The dominant sources of impairment in PLC are time varying and frequency
dependent channel attenuation, frequency dependent attenuation and impulse noise.
These phenomenon are unique to PLC environment.The principal problem is
frequency-selective attenuation, with deep notches in the frequency response resulting
in very poor system performance. Hence a variant of Multi Carrier Modulation
(MCM), viz Discrete Multi-Tone (DMT) is employed in which a channel is divided
into many independent ISI-free sub channels. Power and bits are allocated adaptively
in the sub channels according to the channel characteristics.

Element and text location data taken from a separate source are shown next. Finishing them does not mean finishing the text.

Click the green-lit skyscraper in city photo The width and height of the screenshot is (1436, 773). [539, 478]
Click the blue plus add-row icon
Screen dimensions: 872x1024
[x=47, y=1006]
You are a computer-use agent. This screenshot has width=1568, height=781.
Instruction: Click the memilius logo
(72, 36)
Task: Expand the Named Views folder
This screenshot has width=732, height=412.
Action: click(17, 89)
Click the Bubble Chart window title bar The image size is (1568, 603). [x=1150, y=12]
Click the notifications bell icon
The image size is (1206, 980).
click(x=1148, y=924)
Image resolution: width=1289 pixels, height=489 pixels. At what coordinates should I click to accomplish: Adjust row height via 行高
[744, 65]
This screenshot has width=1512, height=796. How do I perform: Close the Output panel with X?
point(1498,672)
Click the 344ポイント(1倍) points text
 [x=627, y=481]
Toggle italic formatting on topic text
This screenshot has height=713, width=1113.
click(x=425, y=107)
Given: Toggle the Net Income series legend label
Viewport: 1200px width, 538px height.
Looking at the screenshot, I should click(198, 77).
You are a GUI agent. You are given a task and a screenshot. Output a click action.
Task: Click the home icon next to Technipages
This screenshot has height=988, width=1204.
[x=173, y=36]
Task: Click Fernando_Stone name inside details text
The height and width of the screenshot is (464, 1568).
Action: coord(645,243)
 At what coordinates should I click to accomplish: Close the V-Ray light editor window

In this chapter channel capacity estimation has been obtained by computing
SNR for test loops. The SNR is obtained by considering the signal PSD as per the
ITU standards (G 992.3) for VDSL2 upstream and downstream [49] along with
AWGN of -140dBm/Hz and channel transfer function H(f). Water filling algorithm is
employed to load the appropriate number of bits into each tone determined by the
SNR of that particular tone. Finally channel capacity is obtained by adding the bits in
each tone or sub channel for up to 7000 tones or 30 MHz bandwidth. Simulation
results have been presented for the test loops described in the figure 3.11. SNR and
bit-loading profile has been obtained for the upstream and downstream for all the test
loops.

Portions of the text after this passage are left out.